One has to ask about the appropriateness of the Megawati Sukarnoputri administration’s (2001-2004) five billion rupiah (in 2002 monetary values) expenditure on the major war memorial/monument at the Cilangkap Indonesian Army HQ in East Jakarta to the 3,625 Indonesian officers and men lost during the New Order’s illegal invasion and occupation of the former Portuguese colony of East Timor (1975-1999). Named the “Seroja” (lotus) monument after the bloody four-year initial campaign (1975-1979) to occupy the former Portuguese colony, it commemorates the largest military operation in Indonesia’s post-independence history (involving 30,000 troops at its peak).
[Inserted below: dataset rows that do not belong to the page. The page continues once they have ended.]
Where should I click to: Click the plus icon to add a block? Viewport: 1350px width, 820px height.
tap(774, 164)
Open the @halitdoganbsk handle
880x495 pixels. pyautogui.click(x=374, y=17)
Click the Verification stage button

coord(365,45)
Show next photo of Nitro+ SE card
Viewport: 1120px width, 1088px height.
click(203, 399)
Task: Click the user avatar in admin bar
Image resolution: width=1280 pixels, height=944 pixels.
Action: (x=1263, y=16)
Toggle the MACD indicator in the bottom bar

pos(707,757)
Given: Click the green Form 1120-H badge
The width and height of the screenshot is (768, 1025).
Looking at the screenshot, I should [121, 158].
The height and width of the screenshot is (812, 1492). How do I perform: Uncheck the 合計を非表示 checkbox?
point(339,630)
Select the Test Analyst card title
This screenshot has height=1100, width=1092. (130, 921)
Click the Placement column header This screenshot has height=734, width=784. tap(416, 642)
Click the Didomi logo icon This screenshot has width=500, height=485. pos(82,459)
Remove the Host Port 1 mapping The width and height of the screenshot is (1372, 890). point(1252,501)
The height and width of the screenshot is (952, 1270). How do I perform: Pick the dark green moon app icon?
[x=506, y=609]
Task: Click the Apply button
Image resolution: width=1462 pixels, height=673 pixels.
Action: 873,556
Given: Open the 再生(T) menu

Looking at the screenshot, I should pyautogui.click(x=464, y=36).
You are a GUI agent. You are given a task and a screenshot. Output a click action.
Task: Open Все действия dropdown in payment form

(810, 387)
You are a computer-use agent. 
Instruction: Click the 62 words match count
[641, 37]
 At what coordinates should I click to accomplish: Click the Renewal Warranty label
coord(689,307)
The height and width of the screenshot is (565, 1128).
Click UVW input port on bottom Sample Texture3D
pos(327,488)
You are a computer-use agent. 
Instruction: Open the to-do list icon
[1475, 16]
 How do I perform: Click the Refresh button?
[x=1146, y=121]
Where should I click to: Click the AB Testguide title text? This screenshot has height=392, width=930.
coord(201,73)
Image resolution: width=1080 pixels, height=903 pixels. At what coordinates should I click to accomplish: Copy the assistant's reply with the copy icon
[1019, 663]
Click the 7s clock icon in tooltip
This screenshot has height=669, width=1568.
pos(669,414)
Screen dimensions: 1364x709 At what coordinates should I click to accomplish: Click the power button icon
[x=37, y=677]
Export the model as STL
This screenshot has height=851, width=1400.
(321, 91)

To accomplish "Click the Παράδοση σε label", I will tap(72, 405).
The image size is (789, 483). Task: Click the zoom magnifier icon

This bungled military campaign ended with a war crime when the Indonesian commanders used the denial of food resources and famine to starve the East Timorese into surrender.
As a contemporary commentator put it on Laksamana.net: “Megawati apparently came to the decision that history must be on the side of the warrior (prajurit), no matter the damage done by their military superiors”.
A decade later in July 2013, Megawati’s successor, President Susilo Bambang Yudhoyono (in office 2004-2014), was more circumspect when opening another monument to the Indonesian military at Cilangkap—the Monumen Perjuangan Mempertahankan NKRI (Monument to the Struggle to Defend the Unitary Republic of Indonesia). He reflected that, “A great nation is the one that can honour its heroes, fighters and predecessors. An intelligent nation is the one that can learn lessons from history for the sake of the future.”
Learning lessons for the sake of the future should begin now with a frank public discussion of the open wounds in society. And where better to begin than historical mysteries around 1965-1966, and Indonesia’s record in West Papua, Aceh, and East Timor?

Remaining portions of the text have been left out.